How to Fix Skin After Overwashing
If the above sounds familiar, the first thing to do is take a good look at the ingredients in your cleanser. Certain ingredients, such as sulfates, may be too harsh for everyday use, particularly if your skin tends to be dry as it is. Some exfoliating ingredients, such as glycolic acid, may be best saved for less frequent use, especially if they’re at a high concentration; that said, chemical exfoliants at low concentrations are usually gentle enough for daily use.
Also, consider how often you’re cleansing. “You should resist the urge to wash your face more than twice daily,” says Green. In the mornings, cleanse with either a foam-based cleanser or an oil cleanser based on how your skin feels and looks — if it’s super-oily or you’re breaking out, go with foam. Got dryness? Oil is best. Our Papaya Sorbet Enzyme Cleansing Balm has an oil base to nourish as it cleanses.
At night, double-cleansing is the way to go. An oil-based cleanser like Papaya Sorbet actually delivers those all-important lipids to your skin barrier while dissolving stubborn waterproof makeup and SPF, leaving skin feeling balanced and nourished. “Using an oil-based face wash as your daily skin cleanser will nourish skin,” she says. “That will stimulate your body’s healing and repair process to naturally help your skin shed those excess layers of dead cells that make it rough, uneven, dull, and scaly.”
Afterwards, a sulfate-free foaming cleanser (such as the Blueberry Bounce Gentle Cleanser) removes water-soluble makeup without stripping skin. Double-cleansing, which we put our own twist on with the (1+1) Method, is so effective that you don’t have to worry about scrubbing or tugging skin.
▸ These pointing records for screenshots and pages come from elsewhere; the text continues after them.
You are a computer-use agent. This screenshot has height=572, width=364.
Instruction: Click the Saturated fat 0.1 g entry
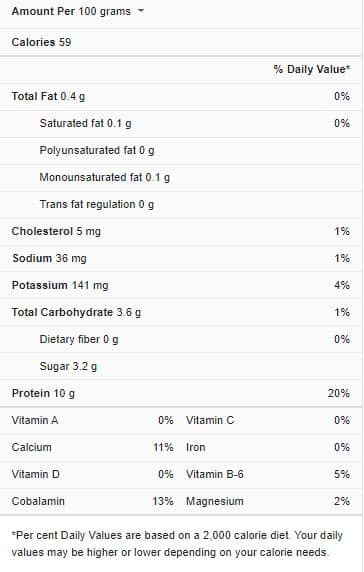pos(85,123)
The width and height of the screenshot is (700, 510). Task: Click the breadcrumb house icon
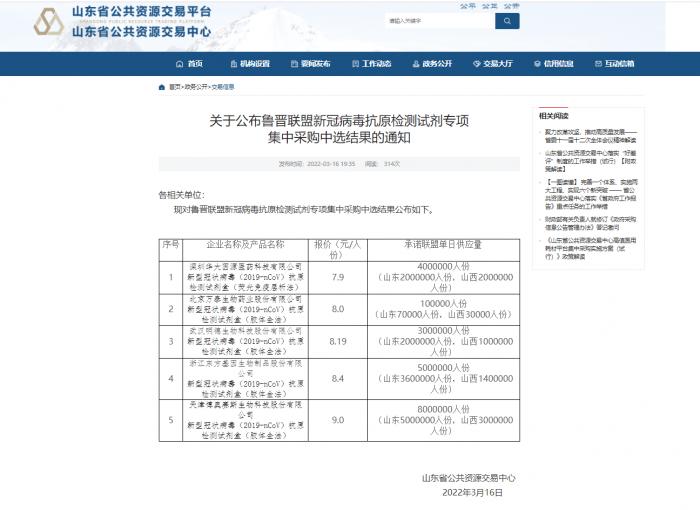[x=162, y=87]
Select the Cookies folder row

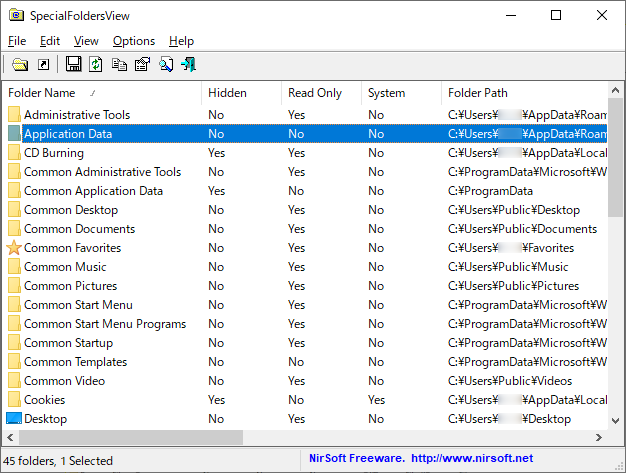point(45,400)
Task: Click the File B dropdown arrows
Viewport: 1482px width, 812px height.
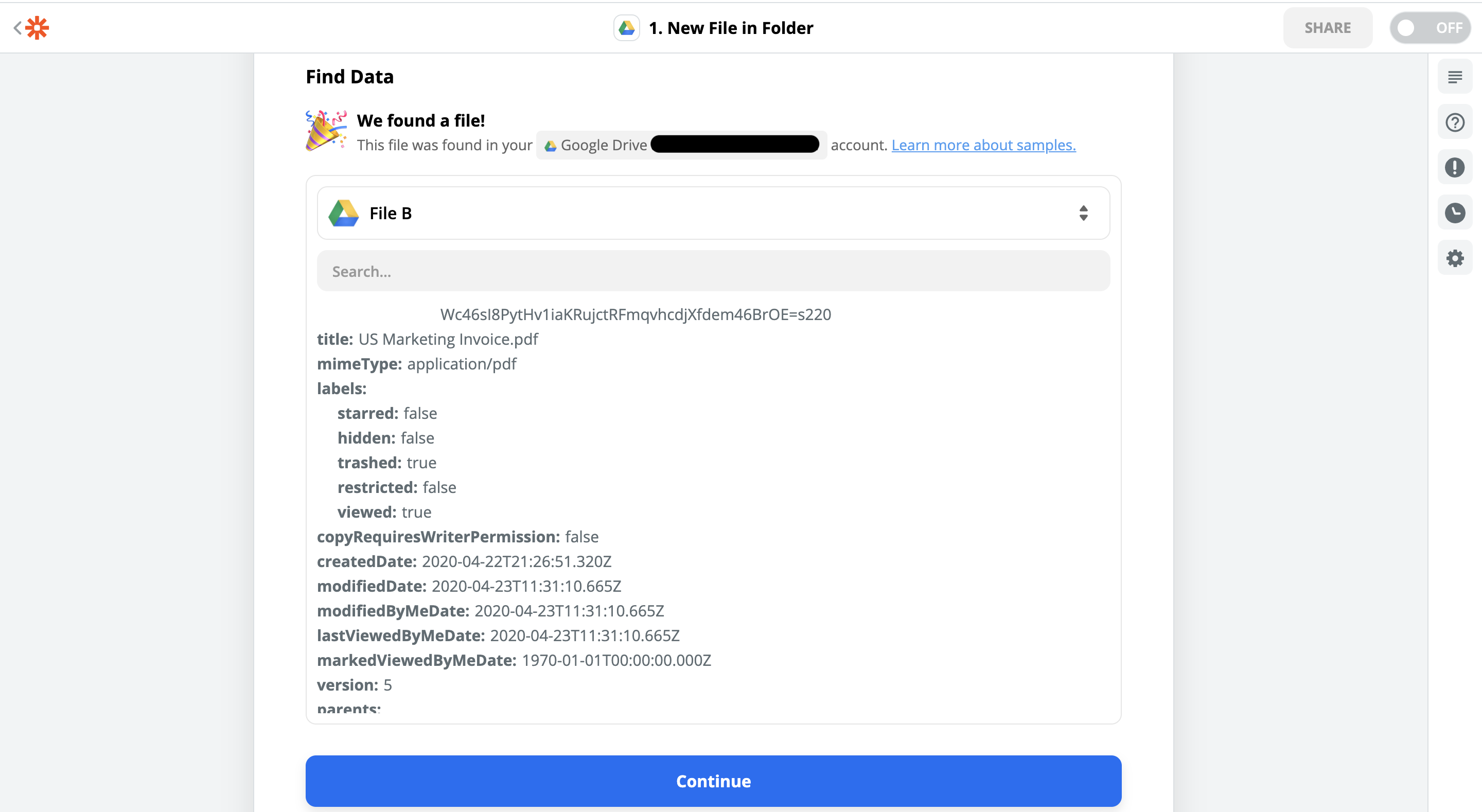Action: 1083,213
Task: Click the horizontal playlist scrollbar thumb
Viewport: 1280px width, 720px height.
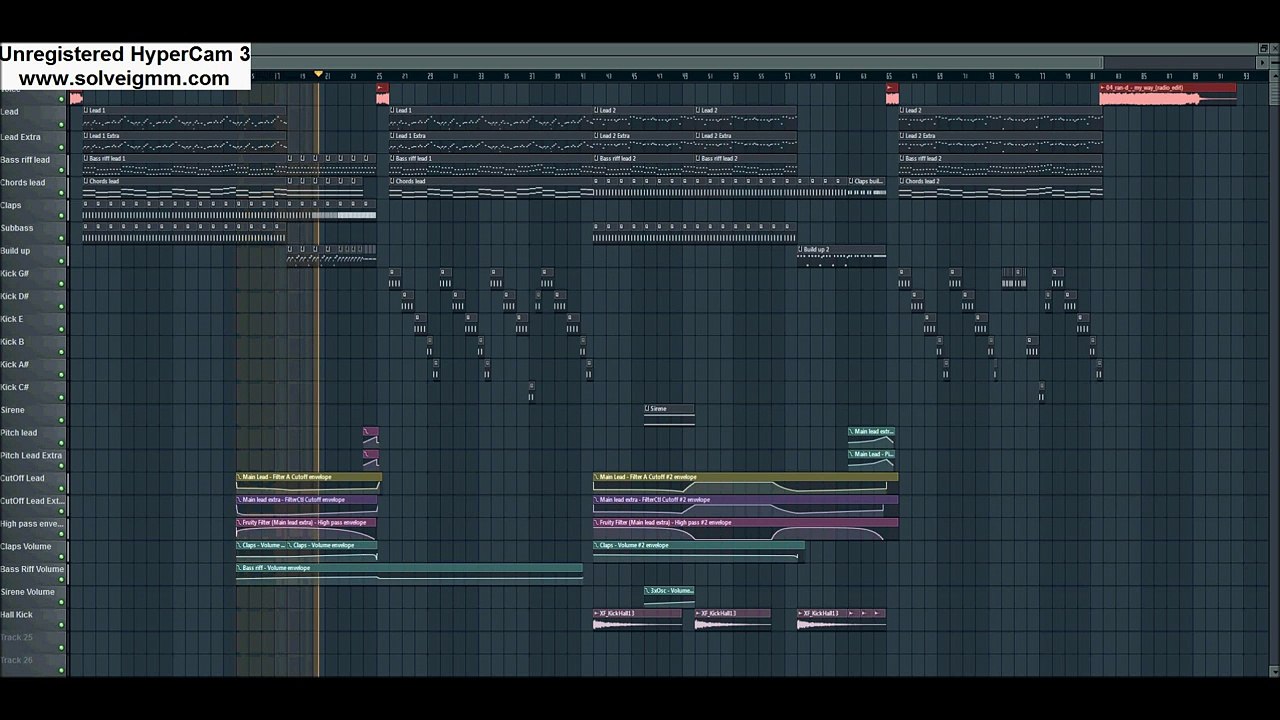Action: [x=676, y=62]
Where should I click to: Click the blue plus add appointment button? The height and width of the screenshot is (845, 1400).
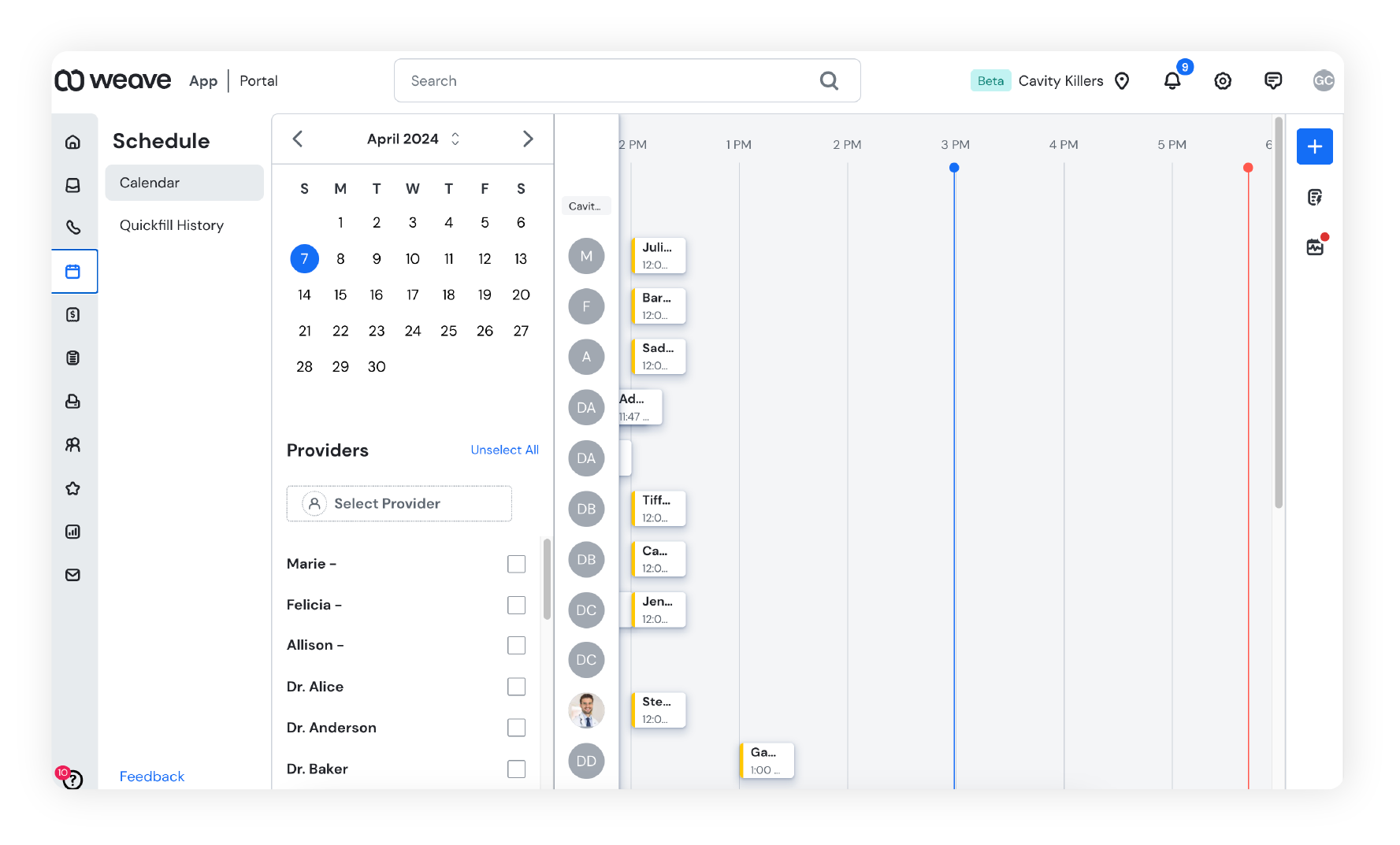pyautogui.click(x=1314, y=146)
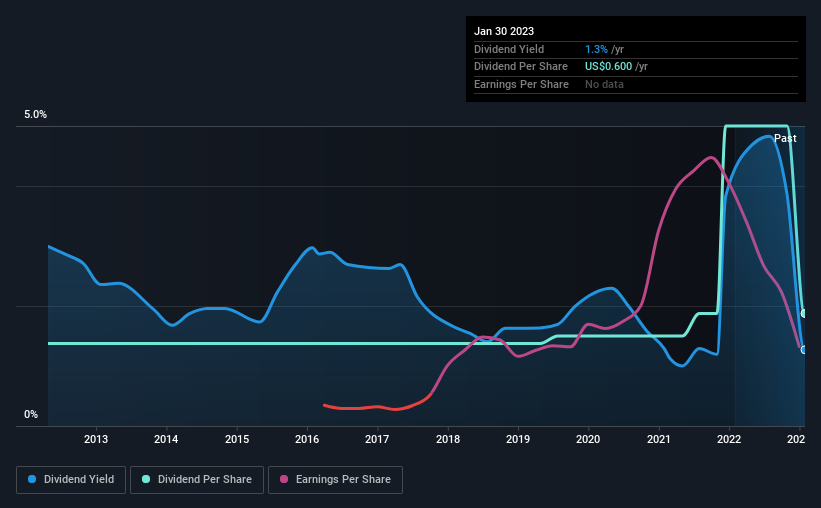Select the 2016 label on the x-axis
The image size is (821, 508).
point(307,439)
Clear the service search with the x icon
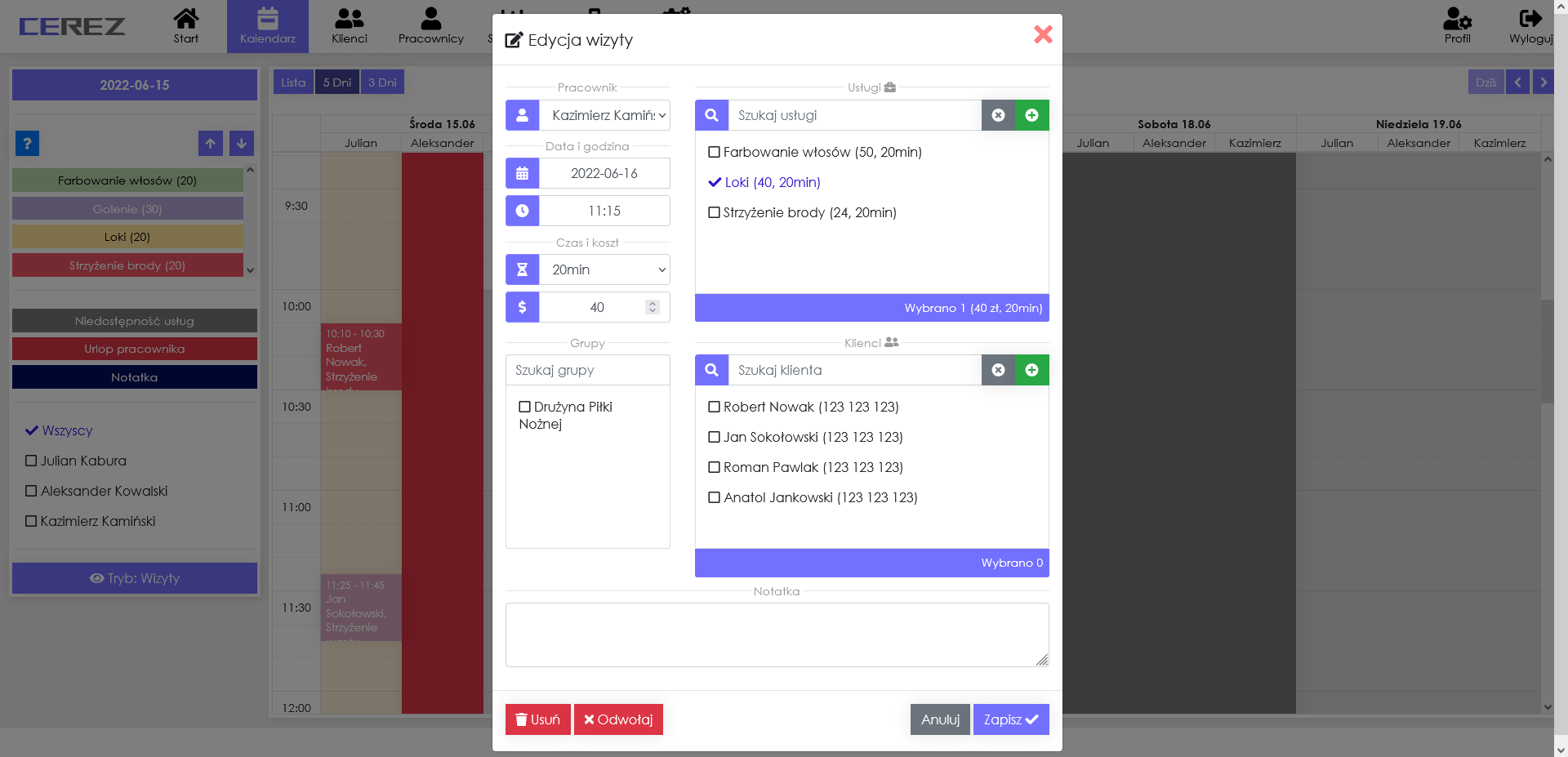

Cleansing isn’t a one-size-fits-all skincare step (clearly!). It’s essential to figure out what works best for your skin, and however it feels and looks on a given day. The My Glow Diary has everything you need to track your cleansing habits and new products so you can learn what’s actually working for you — and what’s not.
With these tweaks, you’ll go from overwashing skin to cleansing just the right amount — leaving skin balanced, bright, and healthy.